Il nuovo percorso
Il calcio vietnamita ha appena compiuto un passo epocale: l'Ho Chi Minh City FC ha deciso di inviare 18 giovani giocatori in Brasile per studiare calcio presso il Gremio FC, una delle accademie calcistiche più prestigiose del Sud America.
È la prima volta nella storia che una squadra nazionale investe così tanto nel futuro. Nel contesto di un sogno come quello dei Mondiali del 2034 ancora lontano, questa iniziativa rappresenta un faro di speranza.

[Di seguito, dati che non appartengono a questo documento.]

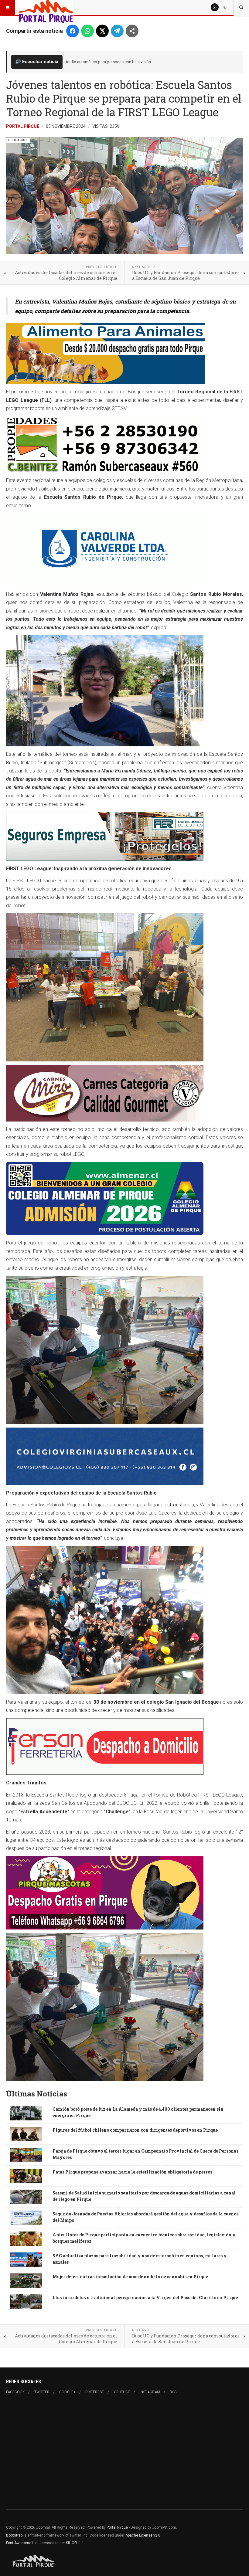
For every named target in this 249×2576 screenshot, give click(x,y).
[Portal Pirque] (46, 7)
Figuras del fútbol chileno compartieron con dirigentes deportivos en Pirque (135, 2130)
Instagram (150, 2392)
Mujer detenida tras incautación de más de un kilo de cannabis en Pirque (130, 2276)
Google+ (67, 2392)
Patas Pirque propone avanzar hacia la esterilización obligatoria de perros (132, 2172)
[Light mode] (215, 7)
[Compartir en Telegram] (117, 31)
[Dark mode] (225, 7)
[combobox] (241, 7)
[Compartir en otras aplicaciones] (132, 31)
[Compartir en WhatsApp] (87, 31)
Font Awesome (18, 2543)
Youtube (122, 2392)
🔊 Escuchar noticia (36, 61)
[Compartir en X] (102, 31)
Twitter (41, 2392)
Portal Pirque (22, 126)
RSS (173, 2392)
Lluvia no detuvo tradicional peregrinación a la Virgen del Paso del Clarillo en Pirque (145, 2297)
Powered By (33, 2561)
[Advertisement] (124, 2451)
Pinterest (94, 2392)
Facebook (15, 2392)
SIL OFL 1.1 (75, 2543)
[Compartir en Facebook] (72, 31)
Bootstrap (14, 2535)
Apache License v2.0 (142, 2535)
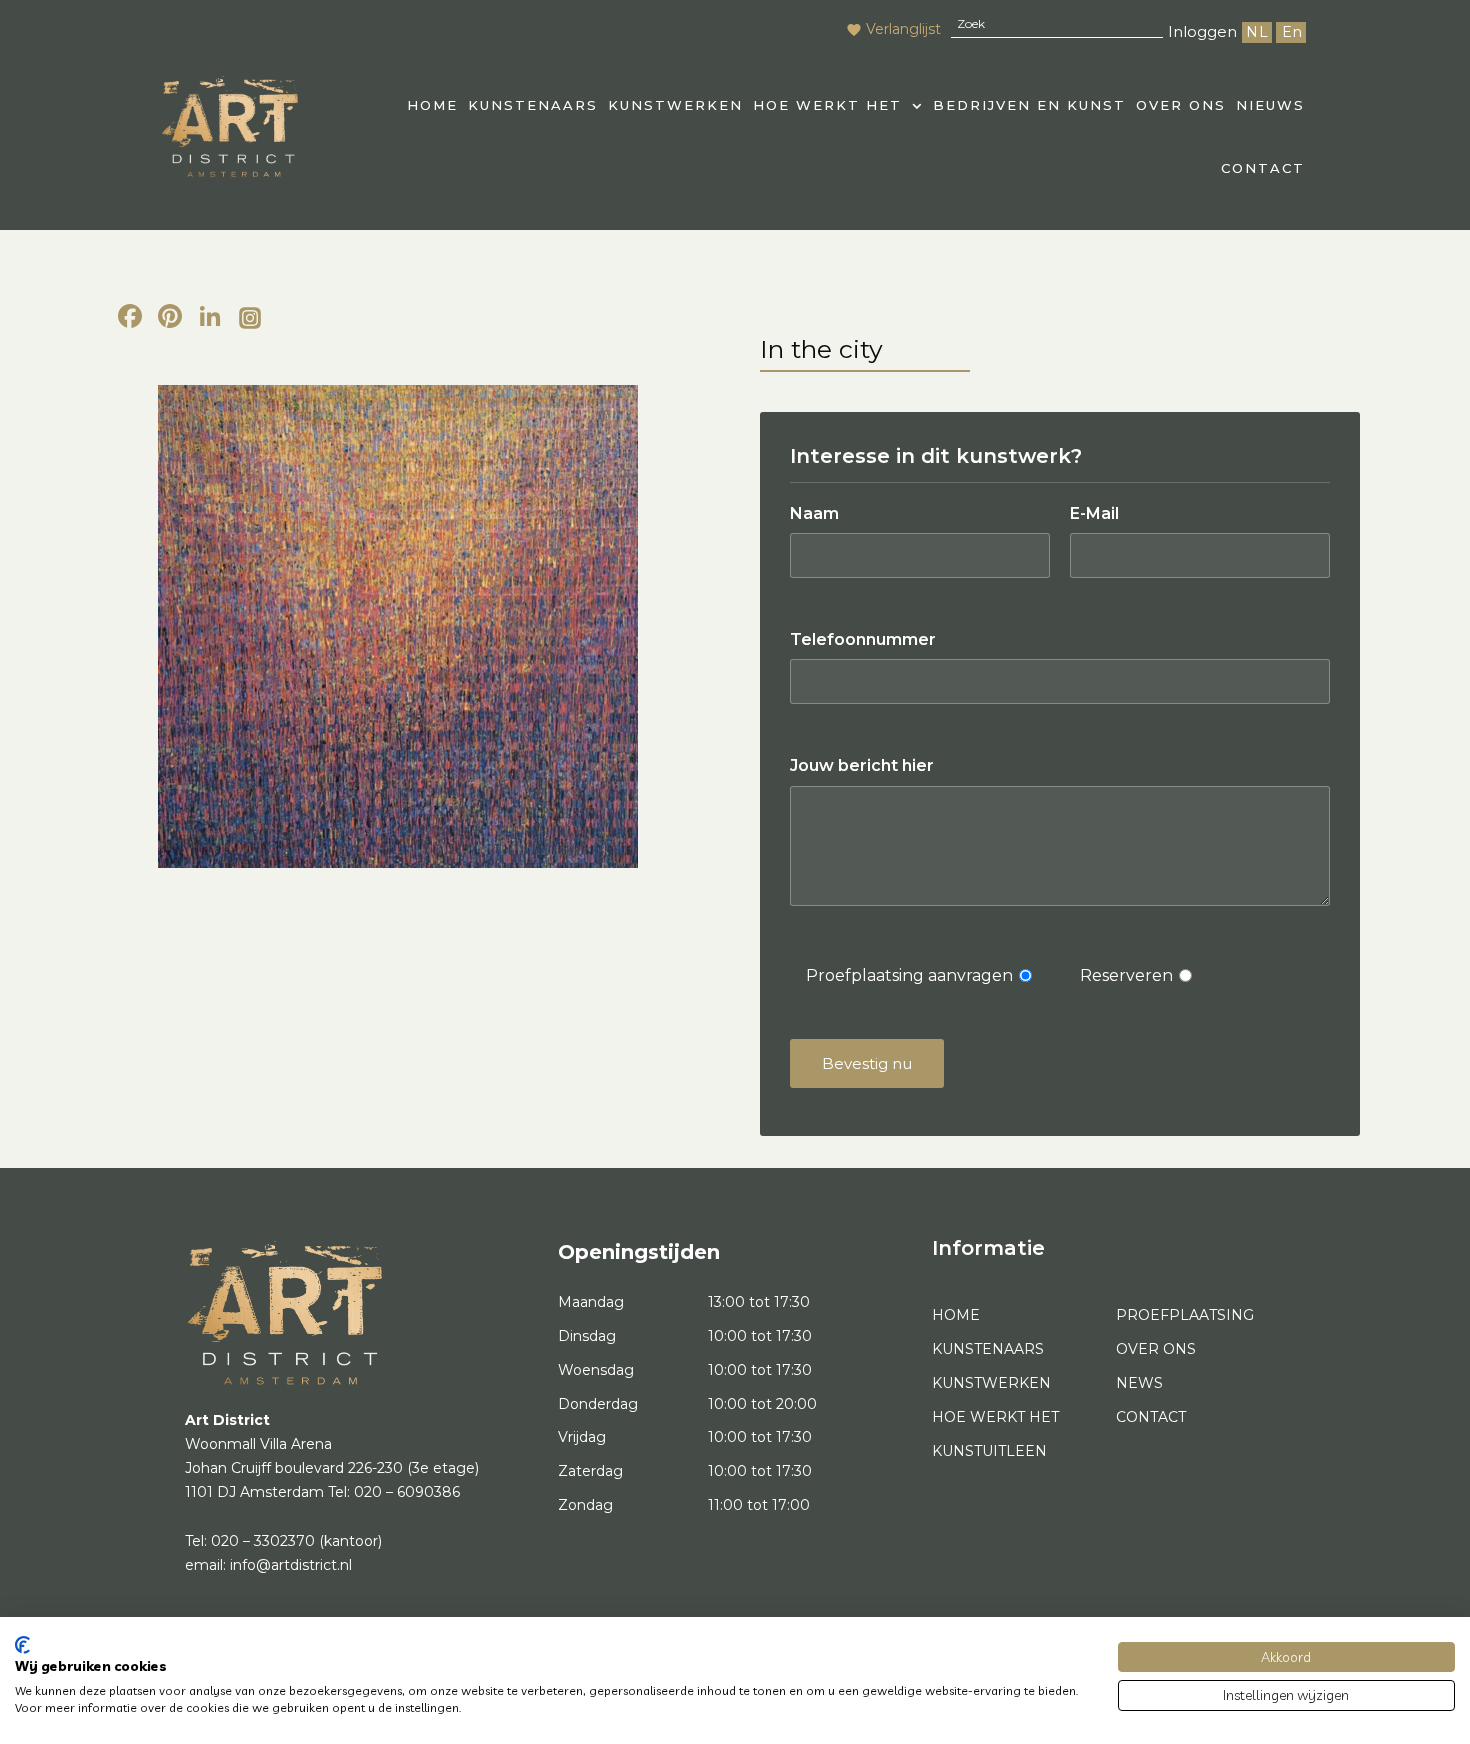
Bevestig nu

Se il Vietnam non può esportare giocatori all'estero come fanno il Giappone o la Corea del Sud, può optare per una soluzione alternativa: allenare i giovani calciatori in un contesto calcistico sviluppato può essere considerata un approccio valido.

Bisogna riconoscere che l'invio di 18 giocatori vietnamiti in Brasile per un allenamento calcistico rappresenta un lodevole passo avanti in termini di sviluppo a lungo termine per l'Ho Chi Minh City FC.
Tuttavia, dopo aver esaminato la lista, molti tifosi si sono fermati un attimo a riflettere. La maggior parte dei giocatori selezionati aveva più di 17 anni, un'età non più ideale per plasmare la propria mentalità e modificare il proprio stile di gioco.
Arrivare in un sistema calcistico altamente organizzato come quello brasiliano in età così avanzata può rendere difficile per molti giocatori adattarsi e crescere.
I giocatori avranno bisogno di più tempo e impegno per adattarsi, cosa non facile per chi è cresciuto in un ambiente calcistico come quello vietnamita.
Puntiamo alla Coppa del Mondo del 2034.
Sebbene i risultati professionali non abbiano raggiunto il livello massimo previsto, il progetto dell'Ho Chi Minh City FC conserva comunque un immenso valore spirituale e una chiara direzione.
Poter respirare ogni giorno l'atmosfera del calcio di alto livello, essere esposti a un ambiente estremamente competitivo, imparare a conoscere la nutrizione, la disciplina e l'etica professionale... sarà una vera e propria rivoluzione di prospettiva.

Questa è la speranza più grande. I giocatori riporteranno quella mentalità, influenzeranno i loro compagni di squadra e contribuiranno a cambiare il volto del calcio nazionale.
Inoltre, se questo modello avrà successo, creerà un effetto a catena, incoraggiando altri club a investire con audacia nell'invio di giovani giocatori a studiare all'estero in campionati calcistici di alto livello.
Questo fornisce una solida base alla nazionale vietnamita per puntare a un obiettivo ambizioso: partecipare per la prima volta alla Coppa del Mondo nel 2034, come previsto dal piano recentemente annunciato.
Da questo punto di vista, questo viaggio di "studio all'estero", che abbia avuto successo o meno, ha seminato un importante seme di speranza per il percorso della nazionale vietnamita e per il suo obiettivo di qualificarsi ai Mondiali.
È stata tracciata una lunga strada; la domanda che resta da porsi è se avremo la pazienza e la determinazione necessarie per percorrerla fino in fondo.